How might the article below on the East African network of biomedical sciences centres of excellence continue after its final paragraph? Write that continuation.

● SOURCE DOCUMENT
- Opening Delimiter -
Network of biomedical sciences centres of excellence
The initiative was announced on 3 October, according to a statement by the African Development Bank or AfDB.
It is in line with the AfDB’s Human Capital Strategy 2014-18 regarding skills development for competitiveness and jobs, and is based on the strategy’s New Education Model of Africa, which aims to tackle the mismatch between skills and labour market needs, promote the adoption of ICTs and support research and regional integration through centres of excellence.
African medical education
A 2014 World Health Organization, or WHO, report, A Universal Truth: No health without a workforce, forecast especially acute shortages of medical workers in Sub-Saharan Africa.
“On education and training, for example, in the 47 countries of Sub-Saharan Africa, just 168 medical schools exist. Of those countries, 11 have no medical schools, and 24 countries have only one medical school,” the WHO report stated.
A 2009 report revealed that: "Only 1.3% of the world’s health workers care for people who experience 25% of the global disease burden."
New centres of excellence
The AfDB loan will support the establishment of a network of centres of excellence in biomedical sciences and engineering – nephrology and urology in Kenya, oncology in Uganda, cardiovascular in Tanzania and biomedical engineering and e-health in Rwanda.
Besides developing higher education programmes, the new network will collaborate with ‘world-class’ institutions in curriculum development, faculty exchange, mentoring and access to resource materials, and will carry out joint thematic biomedical research.
It is hoped that the new network will directly benefit the estimated 150 million citizens in the five East African Community – EAC – countries by boosting affordable quality and accredited biomedical skills and tertiary institutions and services in biomedical sciences.
- Closing Delimiter -
● RECORDS SUPPLIED
- Opening Delimiter -
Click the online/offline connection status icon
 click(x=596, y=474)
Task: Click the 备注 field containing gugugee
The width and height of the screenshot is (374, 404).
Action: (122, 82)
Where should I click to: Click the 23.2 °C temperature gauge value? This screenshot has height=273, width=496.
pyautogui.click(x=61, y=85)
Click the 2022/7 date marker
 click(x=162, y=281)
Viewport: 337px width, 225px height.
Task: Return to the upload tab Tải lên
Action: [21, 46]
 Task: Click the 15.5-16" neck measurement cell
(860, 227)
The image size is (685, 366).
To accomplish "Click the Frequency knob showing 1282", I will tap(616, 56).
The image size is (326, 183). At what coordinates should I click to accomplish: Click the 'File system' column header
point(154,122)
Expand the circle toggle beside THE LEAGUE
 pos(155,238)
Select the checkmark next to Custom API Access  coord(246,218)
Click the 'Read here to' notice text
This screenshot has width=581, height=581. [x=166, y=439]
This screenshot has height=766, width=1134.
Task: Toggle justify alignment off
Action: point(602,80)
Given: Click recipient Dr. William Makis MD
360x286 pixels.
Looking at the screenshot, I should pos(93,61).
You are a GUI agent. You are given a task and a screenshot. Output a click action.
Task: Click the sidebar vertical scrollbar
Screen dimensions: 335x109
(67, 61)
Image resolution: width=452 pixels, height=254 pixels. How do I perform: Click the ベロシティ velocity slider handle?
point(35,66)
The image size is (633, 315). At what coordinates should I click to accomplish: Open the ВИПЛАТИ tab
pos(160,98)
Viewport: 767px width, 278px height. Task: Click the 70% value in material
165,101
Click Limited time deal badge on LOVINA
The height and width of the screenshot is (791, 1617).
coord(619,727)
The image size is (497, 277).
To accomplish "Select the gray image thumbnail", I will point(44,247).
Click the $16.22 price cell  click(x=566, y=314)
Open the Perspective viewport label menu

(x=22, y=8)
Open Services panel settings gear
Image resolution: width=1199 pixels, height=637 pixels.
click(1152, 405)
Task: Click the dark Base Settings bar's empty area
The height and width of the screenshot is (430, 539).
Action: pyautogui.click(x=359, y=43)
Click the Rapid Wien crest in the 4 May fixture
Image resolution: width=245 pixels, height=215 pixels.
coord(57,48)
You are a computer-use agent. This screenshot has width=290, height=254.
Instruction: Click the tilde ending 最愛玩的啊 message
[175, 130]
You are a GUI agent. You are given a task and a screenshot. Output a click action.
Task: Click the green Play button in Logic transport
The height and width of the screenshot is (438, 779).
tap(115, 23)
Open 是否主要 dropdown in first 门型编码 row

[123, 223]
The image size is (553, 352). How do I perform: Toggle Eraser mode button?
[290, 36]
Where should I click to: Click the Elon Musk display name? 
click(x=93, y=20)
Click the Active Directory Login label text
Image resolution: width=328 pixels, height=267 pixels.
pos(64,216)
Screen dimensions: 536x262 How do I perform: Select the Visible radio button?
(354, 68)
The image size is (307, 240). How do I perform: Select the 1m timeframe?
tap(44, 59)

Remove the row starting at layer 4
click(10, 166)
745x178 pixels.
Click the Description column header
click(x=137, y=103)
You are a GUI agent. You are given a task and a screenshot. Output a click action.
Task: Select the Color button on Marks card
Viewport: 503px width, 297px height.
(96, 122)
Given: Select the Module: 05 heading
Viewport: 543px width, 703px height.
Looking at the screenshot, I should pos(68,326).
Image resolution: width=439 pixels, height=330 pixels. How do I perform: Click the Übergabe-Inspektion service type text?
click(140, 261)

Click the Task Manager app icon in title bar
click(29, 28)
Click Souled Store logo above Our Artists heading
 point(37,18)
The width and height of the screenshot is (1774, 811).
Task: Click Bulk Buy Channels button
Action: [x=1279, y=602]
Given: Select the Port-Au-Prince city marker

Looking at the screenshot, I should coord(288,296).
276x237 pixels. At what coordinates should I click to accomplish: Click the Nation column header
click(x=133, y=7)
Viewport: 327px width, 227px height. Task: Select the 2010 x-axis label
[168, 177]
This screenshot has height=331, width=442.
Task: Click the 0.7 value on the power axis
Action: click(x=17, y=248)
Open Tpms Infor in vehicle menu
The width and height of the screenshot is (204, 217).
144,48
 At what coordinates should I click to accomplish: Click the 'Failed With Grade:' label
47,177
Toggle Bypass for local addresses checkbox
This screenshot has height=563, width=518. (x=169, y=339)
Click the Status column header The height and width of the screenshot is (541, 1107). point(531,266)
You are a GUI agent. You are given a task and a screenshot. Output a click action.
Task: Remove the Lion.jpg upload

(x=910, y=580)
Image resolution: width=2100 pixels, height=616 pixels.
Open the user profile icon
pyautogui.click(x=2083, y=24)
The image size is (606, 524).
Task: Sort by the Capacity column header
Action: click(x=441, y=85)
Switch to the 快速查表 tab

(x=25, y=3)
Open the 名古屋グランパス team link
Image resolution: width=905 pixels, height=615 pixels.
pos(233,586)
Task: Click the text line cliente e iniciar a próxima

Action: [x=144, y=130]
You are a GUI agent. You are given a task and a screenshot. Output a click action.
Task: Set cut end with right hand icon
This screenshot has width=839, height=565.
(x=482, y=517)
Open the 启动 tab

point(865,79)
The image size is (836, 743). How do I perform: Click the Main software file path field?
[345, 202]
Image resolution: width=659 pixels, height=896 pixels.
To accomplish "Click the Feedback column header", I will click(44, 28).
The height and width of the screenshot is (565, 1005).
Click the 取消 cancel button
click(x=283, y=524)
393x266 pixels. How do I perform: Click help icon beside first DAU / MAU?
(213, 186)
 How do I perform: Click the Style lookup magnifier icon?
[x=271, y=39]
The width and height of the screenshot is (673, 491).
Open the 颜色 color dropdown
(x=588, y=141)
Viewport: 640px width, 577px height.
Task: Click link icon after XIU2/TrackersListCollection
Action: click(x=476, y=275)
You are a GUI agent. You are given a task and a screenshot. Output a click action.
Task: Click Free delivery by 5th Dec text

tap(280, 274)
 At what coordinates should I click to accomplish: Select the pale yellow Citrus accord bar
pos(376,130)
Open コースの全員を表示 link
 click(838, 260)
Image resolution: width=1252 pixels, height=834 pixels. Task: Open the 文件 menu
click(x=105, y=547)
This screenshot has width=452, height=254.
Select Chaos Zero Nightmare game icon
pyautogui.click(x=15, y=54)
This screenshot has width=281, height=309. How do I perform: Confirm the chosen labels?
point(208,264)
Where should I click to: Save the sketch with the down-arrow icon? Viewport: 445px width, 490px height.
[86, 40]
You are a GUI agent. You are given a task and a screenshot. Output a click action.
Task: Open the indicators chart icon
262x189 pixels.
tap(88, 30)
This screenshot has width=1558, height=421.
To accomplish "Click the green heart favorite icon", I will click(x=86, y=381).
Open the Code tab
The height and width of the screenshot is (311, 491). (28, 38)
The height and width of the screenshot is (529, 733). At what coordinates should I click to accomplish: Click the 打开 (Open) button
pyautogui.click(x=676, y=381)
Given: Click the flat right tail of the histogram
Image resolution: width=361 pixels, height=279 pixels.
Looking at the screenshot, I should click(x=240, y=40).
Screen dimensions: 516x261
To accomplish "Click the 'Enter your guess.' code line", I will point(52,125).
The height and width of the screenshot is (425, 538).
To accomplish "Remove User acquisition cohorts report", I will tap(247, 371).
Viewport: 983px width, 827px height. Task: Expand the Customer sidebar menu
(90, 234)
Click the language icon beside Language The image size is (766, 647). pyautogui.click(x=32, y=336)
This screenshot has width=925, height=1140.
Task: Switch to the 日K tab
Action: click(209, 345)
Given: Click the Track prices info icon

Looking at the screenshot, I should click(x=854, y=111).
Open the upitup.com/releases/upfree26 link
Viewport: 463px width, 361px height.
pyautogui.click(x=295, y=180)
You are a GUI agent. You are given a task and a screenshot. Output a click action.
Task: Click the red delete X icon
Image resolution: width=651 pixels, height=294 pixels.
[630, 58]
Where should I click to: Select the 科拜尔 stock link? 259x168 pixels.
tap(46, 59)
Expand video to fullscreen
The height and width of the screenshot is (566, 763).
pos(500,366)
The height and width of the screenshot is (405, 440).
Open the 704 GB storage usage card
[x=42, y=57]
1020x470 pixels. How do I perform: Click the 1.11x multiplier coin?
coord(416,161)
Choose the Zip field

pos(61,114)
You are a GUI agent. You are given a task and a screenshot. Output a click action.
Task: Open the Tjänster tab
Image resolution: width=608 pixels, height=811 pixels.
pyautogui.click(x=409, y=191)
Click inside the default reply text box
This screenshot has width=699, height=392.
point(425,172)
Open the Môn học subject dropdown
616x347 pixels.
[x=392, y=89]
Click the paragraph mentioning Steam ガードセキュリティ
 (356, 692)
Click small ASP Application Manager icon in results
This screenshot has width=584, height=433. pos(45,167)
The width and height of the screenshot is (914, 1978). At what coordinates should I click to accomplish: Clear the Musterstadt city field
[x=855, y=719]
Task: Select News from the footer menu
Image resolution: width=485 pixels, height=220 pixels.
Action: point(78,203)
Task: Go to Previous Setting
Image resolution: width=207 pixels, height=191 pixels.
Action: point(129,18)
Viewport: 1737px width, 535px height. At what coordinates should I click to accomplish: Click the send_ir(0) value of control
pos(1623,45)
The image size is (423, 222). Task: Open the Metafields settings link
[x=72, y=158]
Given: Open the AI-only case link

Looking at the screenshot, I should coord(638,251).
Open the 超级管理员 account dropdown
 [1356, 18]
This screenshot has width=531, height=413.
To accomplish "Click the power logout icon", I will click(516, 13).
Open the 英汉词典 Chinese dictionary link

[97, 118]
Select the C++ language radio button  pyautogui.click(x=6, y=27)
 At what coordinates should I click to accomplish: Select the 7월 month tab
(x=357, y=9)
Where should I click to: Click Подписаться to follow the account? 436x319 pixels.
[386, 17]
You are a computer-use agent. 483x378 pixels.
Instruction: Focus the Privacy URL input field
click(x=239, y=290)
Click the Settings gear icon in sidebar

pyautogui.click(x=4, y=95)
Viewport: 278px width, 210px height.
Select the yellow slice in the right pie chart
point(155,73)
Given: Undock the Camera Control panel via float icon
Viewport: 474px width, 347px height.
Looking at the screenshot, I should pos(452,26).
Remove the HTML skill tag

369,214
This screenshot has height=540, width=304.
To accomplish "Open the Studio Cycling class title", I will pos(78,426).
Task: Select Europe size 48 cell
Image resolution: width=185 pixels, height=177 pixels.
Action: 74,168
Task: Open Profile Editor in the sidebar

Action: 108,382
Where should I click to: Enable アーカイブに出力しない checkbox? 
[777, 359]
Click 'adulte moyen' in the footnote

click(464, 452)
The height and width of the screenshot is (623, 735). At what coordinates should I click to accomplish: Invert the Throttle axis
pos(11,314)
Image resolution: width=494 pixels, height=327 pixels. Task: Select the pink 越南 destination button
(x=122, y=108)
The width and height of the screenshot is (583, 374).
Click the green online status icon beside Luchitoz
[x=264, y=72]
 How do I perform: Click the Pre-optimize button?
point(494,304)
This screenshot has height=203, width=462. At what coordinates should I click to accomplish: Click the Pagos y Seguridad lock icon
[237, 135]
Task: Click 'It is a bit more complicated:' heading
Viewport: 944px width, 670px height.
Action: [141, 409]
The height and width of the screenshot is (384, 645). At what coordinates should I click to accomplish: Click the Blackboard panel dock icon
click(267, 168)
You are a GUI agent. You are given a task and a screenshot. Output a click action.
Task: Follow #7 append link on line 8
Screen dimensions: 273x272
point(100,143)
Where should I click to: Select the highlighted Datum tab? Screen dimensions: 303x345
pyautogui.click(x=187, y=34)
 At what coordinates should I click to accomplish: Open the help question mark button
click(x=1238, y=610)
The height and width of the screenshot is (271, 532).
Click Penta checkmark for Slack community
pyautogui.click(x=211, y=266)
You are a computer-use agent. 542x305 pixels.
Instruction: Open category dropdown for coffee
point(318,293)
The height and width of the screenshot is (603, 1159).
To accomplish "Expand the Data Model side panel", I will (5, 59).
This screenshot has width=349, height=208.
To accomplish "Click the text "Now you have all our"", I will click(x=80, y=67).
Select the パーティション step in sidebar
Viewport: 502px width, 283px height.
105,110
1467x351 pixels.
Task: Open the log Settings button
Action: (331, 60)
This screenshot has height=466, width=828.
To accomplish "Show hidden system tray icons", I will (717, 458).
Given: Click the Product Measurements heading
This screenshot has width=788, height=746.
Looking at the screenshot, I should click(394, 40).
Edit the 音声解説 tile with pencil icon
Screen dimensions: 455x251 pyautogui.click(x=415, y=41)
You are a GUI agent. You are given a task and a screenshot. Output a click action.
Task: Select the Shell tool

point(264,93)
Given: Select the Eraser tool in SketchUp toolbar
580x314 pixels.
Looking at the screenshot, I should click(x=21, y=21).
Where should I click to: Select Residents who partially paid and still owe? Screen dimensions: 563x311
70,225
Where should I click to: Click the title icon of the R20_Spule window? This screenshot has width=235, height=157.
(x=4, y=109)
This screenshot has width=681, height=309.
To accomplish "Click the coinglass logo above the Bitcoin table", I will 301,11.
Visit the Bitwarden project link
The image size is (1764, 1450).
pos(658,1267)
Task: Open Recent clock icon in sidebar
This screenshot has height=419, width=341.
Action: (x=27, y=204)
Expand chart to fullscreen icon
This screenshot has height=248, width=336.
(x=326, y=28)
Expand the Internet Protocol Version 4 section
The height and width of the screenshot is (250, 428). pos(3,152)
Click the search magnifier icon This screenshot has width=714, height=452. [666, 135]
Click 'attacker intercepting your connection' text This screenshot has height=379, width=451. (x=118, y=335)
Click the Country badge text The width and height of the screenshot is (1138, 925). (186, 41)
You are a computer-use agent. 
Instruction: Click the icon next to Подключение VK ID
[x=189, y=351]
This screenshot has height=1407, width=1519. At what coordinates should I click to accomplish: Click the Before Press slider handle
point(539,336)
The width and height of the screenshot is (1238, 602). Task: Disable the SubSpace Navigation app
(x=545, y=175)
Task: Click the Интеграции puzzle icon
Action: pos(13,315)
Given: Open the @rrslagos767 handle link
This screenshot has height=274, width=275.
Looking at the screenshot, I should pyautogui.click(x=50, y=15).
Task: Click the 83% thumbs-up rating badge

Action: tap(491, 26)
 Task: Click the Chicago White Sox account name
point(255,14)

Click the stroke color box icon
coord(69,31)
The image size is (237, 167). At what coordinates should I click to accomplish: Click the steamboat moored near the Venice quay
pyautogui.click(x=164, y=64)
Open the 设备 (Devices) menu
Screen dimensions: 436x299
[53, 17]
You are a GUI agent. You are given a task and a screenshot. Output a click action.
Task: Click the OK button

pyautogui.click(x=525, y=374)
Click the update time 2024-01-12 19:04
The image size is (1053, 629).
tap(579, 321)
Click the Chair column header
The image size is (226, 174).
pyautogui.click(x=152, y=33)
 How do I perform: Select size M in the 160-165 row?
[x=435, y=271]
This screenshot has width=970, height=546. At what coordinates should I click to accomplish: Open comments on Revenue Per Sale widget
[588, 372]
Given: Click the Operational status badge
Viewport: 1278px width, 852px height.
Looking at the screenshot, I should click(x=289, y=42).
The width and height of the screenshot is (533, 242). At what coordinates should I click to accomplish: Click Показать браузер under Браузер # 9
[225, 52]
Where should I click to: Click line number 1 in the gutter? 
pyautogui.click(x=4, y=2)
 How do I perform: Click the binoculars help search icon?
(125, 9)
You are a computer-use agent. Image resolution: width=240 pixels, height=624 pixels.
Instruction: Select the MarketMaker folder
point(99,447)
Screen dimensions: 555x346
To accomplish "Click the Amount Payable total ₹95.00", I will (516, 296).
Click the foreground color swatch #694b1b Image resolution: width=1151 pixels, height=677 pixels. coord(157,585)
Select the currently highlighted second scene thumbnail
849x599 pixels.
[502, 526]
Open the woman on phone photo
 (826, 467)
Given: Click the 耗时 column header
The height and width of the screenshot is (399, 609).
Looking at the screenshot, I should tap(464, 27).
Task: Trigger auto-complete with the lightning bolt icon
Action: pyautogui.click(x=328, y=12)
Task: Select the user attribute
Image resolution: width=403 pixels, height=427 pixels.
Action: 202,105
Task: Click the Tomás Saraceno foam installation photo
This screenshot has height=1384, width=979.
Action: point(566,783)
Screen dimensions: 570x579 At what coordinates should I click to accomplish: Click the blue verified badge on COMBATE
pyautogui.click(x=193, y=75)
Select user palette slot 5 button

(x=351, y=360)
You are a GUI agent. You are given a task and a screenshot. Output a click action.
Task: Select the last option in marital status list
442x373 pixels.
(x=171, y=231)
- Closing Delimiter -
● TASK RESULT
It also aims to increase the availability and employability of medical graduates in the regional labour market by creating opportunities for students from the EAC region – as well as students from Central Africa who are already training within the EAC – to access high quality postgraduate biomedical sciences education.
The private sector in the region will also benefit from a bigger and better qualified and accredited skilled medical workforce, instead of relying on foreign professionals.
In phase one, the network will target 150 students on postgraduate programmes – 140 masters and 10 PhD students – in addition to 300 trainees for short courses.
The AfDB’s financing represents 91% of the entire project cost estimated at US$107.81 million. The four countries hosting the centres of excellence will provide funding to the tune of US$8.97 million.
The second phase of the programme will include the establishment of a centre of excellence in Burundi – the only East African country not included in the first phase – in nutritional sciences.
“This is a very important initiative for promoting research and tackling the shortage of medical professionals and inadequate training in Africa,” Juma Shabani, former director of development, coordination and monitoring of UNESCO programmes with a special focus on Africa, told University World News.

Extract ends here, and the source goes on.